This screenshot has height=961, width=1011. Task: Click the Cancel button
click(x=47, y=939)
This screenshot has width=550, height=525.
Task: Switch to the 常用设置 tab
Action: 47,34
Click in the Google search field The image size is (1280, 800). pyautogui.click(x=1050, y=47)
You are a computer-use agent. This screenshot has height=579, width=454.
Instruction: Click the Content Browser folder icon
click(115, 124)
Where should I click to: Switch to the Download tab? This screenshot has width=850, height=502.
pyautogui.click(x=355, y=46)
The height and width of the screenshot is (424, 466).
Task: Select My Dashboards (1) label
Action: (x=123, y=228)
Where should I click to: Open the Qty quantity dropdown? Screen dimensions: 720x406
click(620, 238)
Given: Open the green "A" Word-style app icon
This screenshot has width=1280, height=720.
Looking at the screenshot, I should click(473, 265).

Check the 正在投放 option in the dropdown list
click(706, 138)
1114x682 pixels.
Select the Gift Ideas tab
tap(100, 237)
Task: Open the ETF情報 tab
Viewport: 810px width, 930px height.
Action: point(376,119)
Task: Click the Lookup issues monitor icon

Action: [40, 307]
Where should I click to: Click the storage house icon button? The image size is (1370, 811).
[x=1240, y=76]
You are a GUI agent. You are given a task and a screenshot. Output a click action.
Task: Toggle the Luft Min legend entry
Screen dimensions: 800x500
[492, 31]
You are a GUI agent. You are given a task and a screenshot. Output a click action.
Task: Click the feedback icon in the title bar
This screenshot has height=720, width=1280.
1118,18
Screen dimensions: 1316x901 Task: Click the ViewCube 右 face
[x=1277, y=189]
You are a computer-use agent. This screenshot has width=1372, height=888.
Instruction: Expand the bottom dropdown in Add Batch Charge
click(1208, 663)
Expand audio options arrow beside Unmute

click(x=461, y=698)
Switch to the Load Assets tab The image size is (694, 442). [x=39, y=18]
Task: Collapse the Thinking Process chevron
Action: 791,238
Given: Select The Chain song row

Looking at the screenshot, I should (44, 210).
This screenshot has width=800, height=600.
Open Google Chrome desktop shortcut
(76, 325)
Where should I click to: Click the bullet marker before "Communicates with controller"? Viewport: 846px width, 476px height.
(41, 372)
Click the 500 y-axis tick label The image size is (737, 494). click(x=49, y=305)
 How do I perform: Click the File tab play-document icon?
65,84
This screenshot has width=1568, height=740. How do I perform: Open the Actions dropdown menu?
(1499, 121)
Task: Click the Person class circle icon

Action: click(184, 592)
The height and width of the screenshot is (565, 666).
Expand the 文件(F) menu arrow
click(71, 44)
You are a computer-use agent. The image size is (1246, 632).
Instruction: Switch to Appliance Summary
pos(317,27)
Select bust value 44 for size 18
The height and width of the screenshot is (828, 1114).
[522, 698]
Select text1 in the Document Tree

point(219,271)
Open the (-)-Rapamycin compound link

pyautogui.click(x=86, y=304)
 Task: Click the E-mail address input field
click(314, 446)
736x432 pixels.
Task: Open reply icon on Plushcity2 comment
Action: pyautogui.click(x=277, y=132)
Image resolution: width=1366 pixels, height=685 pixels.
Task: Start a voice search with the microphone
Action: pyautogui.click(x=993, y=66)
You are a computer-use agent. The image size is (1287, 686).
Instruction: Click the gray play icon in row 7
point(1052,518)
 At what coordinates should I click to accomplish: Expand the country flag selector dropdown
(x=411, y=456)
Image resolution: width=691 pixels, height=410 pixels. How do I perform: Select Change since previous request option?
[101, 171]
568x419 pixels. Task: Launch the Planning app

- **Your assignment**: Repeat the entries shown above, every one, word for word.

- **Response**:
This screenshot has height=961, width=1011. Task: Click the Cancel button
click(x=47, y=939)
This screenshot has width=550, height=525.
Task: Switch to the 常用设置 tab
Action: 47,34
Click in the Google search field The image size is (1280, 800). pyautogui.click(x=1050, y=47)
You are a computer-use agent. This screenshot has height=579, width=454.
Instruction: Click the Content Browser folder icon
click(115, 124)
Where should I click to: Switch to the Download tab? This screenshot has width=850, height=502.
pyautogui.click(x=355, y=46)
The height and width of the screenshot is (424, 466).
Task: Select My Dashboards (1) label
Action: (x=123, y=228)
Where should I click to: Open the Qty quantity dropdown? Screen dimensions: 720x406
click(620, 238)
Given: Open the green "A" Word-style app icon
This screenshot has width=1280, height=720.
Looking at the screenshot, I should click(473, 265).

Check the 正在投放 option in the dropdown list
click(706, 138)
1114x682 pixels.
Select the Gift Ideas tab
tap(100, 237)
Task: Open the ETF情報 tab
Viewport: 810px width, 930px height.
Action: point(376,119)
Task: Click the Lookup issues monitor icon

Action: [40, 307]
Where should I click to: Click the storage house icon button? The image size is (1370, 811).
[x=1240, y=76]
You are a GUI agent. You are given a task and a screenshot. Output a click action.
Task: Toggle the Luft Min legend entry
Screen dimensions: 800x500
[492, 31]
You are a GUI agent. You are given a task and a screenshot. Output a click action.
Task: Click the feedback icon in the title bar
This screenshot has height=720, width=1280.
1118,18
Screen dimensions: 1316x901 Task: Click the ViewCube 右 face
[x=1277, y=189]
You are a computer-use agent. This screenshot has width=1372, height=888.
Instruction: Expand the bottom dropdown in Add Batch Charge
click(1208, 663)
Expand audio options arrow beside Unmute

click(x=461, y=698)
Switch to the Load Assets tab The image size is (694, 442). [x=39, y=18]
Task: Collapse the Thinking Process chevron
Action: 791,238
Given: Select The Chain song row

Looking at the screenshot, I should (44, 210).
This screenshot has width=800, height=600.
Open Google Chrome desktop shortcut
(76, 325)
Where should I click to: Click the bullet marker before "Communicates with controller"? Viewport: 846px width, 476px height.
(41, 372)
Click the 500 y-axis tick label The image size is (737, 494). click(x=49, y=305)
 How do I perform: Click the File tab play-document icon?
65,84
This screenshot has width=1568, height=740. How do I perform: Open the Actions dropdown menu?
(1499, 121)
Task: Click the Person class circle icon

Action: click(184, 592)
The height and width of the screenshot is (565, 666).
Expand the 文件(F) menu arrow
click(71, 44)
You are a computer-use agent. The image size is (1246, 632).
Instruction: Switch to Appliance Summary
pos(317,27)
Select bust value 44 for size 18
The height and width of the screenshot is (828, 1114).
[522, 698]
Select text1 in the Document Tree

point(219,271)
Open the (-)-Rapamycin compound link

pyautogui.click(x=86, y=304)
 Task: Click the E-mail address input field
click(314, 446)
736x432 pixels.
Task: Open reply icon on Plushcity2 comment
Action: pyautogui.click(x=277, y=132)
Image resolution: width=1366 pixels, height=685 pixels.
Task: Start a voice search with the microphone
Action: pyautogui.click(x=993, y=66)
You are a computer-use agent. The image size is (1287, 686).
Instruction: Click the gray play icon in row 7
point(1052,518)
 At what coordinates should I click to accomplish: Expand the country flag selector dropdown
(x=411, y=456)
Image resolution: width=691 pixels, height=410 pixels. How do I perform: Select Change since previous request option?
[101, 171]
568x419 pixels. Task: Launch the Planning app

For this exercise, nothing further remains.